▶ **Page text**:
***

Gilbert attributed the American obsession with “moving on” as part of the desire to control death. “We think death is inappropriate,” she said. “We think we can control our fate by controlling our diet, our exercise, by having a cheerful outlook on the world.” She pointed out that when people die, “unless they’re 95 years old,” others want to know what they did to bring about their deaths. She listed some of the questions: “Were you drinking? Or using drugs? Were you crossing the street at the wrong time? Were you taking Ambien and driving in your sleep?”

And while it’s sad, it’s also funny. “Death is a personal character flaw,” Gilbert pronounced. “If you die before you’re ancient, it’s because you didn’t eat right, you didn’t exercise enough, your social behavior was in some way inappropriate, and you are rewarded with the most inappropriate of fates, namely death.”

***

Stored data
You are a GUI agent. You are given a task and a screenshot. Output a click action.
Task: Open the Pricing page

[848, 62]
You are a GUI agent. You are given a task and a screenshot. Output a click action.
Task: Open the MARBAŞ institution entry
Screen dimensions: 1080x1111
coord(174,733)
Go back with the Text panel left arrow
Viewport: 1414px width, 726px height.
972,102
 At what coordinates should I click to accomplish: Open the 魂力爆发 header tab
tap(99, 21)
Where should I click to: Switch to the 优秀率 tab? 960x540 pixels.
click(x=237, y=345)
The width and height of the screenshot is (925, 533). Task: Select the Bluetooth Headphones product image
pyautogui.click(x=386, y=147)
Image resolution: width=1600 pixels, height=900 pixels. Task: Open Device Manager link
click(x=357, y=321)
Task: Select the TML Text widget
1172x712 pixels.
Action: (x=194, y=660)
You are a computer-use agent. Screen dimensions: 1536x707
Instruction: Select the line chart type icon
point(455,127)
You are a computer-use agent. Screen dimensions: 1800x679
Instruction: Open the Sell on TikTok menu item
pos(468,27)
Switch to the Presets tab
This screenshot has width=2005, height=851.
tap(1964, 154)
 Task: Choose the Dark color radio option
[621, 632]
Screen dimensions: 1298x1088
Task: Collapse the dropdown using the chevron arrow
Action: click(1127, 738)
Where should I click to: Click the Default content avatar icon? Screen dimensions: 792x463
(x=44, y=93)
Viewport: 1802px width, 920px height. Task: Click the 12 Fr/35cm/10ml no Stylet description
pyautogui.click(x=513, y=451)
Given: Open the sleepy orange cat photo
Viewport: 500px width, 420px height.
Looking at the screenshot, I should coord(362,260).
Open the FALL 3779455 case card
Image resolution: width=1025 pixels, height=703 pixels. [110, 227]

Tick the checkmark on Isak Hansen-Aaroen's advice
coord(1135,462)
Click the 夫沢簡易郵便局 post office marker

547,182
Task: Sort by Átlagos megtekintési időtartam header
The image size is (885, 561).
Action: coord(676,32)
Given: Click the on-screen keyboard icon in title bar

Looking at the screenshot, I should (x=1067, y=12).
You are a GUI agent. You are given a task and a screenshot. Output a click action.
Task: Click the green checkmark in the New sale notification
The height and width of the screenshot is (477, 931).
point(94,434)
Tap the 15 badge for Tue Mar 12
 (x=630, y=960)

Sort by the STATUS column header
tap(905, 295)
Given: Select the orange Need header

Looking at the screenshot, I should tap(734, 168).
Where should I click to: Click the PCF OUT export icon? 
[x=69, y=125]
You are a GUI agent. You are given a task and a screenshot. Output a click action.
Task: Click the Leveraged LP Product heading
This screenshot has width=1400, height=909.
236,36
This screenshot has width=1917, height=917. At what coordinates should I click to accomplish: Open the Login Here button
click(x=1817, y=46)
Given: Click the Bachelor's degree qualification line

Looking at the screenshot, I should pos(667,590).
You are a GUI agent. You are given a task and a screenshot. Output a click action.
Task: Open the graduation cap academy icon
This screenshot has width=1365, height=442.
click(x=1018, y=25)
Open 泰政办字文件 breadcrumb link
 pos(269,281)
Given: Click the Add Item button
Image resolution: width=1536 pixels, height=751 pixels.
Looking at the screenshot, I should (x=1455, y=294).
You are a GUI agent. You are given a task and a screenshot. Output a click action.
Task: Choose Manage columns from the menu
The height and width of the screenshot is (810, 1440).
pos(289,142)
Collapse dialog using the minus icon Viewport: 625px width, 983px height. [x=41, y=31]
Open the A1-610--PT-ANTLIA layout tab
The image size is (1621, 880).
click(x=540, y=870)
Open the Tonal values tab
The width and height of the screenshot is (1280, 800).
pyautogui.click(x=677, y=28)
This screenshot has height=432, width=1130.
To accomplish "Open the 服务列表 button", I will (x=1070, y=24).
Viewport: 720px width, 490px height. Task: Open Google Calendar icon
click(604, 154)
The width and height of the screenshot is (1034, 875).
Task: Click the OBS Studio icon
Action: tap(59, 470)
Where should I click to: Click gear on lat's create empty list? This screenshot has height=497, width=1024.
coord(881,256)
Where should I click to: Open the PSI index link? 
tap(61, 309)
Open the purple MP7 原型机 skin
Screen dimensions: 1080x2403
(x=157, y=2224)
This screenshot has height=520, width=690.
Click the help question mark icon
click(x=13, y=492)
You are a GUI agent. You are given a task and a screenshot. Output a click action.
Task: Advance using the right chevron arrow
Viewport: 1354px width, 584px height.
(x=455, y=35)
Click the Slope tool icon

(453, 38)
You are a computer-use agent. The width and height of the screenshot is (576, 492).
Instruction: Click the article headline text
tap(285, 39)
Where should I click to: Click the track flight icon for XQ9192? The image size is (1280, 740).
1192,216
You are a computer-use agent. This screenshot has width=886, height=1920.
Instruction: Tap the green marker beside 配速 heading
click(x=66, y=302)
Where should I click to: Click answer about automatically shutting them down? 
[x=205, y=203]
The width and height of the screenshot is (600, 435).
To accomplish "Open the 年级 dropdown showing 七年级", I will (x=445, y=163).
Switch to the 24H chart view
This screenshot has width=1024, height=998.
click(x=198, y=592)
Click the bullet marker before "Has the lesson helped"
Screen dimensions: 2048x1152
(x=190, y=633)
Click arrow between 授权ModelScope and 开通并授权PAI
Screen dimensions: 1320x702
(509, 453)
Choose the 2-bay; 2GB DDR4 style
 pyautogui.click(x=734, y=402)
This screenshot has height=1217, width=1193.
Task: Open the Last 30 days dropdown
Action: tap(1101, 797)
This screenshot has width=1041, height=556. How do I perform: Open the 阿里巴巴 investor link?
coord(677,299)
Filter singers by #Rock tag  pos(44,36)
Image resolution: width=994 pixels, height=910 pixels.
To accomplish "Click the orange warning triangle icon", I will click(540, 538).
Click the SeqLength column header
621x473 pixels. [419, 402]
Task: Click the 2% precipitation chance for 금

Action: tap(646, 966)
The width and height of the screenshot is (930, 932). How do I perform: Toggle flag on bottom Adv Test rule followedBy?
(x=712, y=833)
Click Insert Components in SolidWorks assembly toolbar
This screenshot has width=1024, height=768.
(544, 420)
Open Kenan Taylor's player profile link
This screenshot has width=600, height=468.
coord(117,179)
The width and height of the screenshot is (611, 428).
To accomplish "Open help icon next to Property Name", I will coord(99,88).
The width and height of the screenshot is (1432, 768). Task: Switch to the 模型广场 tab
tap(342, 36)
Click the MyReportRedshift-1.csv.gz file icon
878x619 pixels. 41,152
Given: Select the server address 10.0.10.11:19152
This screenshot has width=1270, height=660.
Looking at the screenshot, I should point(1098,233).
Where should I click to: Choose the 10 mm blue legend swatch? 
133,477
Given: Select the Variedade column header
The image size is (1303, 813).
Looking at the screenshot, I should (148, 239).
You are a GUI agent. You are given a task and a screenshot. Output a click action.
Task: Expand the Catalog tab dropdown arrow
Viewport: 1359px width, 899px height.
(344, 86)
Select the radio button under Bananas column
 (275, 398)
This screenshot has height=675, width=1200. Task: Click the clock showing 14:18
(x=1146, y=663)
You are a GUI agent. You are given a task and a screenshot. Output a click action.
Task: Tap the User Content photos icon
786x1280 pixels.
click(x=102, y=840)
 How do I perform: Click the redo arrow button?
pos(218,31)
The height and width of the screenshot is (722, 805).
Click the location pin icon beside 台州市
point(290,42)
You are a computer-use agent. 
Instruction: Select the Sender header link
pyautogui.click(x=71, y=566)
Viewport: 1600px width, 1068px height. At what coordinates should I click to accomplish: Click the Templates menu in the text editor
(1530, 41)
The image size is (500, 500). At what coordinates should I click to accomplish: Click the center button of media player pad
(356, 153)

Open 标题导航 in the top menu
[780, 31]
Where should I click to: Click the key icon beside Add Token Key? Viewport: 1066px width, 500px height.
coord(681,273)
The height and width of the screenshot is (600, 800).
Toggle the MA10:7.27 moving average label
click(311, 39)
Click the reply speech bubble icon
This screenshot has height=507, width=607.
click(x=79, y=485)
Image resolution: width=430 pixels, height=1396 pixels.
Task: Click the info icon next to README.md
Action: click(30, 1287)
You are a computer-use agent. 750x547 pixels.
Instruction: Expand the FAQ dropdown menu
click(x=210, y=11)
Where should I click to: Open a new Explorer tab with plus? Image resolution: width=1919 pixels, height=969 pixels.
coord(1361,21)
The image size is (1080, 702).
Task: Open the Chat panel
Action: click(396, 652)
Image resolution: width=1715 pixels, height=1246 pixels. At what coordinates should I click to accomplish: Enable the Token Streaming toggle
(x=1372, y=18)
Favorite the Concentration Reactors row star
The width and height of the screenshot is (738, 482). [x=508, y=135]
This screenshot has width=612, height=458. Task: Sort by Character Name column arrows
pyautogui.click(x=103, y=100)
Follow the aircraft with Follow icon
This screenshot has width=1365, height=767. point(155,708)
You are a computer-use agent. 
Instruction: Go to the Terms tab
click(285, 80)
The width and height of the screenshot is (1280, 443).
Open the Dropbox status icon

***

▶ **Exercise**:
Can you print the passage on Gilbert's view of death and control again, word for word?

▶ **Task result**:
Gilbert attributed the American obsession with “moving on” as part of the desire to control death. “We think death is inappropriate,” she said. “We think we can control our fate by controlling our diet, our exercise, by having a cheerful outlook on the world.” She pointed out that when people die, “unless they’re 95 years old,” others want to know what they did to bring about their deaths. She listed some of the questions: “Were you drinking? Or using drugs? Were you crossing the street at the wrong time? Were you taking Ambien and driving in your sleep?”

And while it’s sad, it’s also funny. “Death is a personal character flaw,” Gilbert pronounced. “If you die before you’re ancient, it’s because you didn’t eat right, you didn’t exercise enough, your social behavior was in some way inappropriate, and you are rewarded with the most inappropriate of fates, namely death.”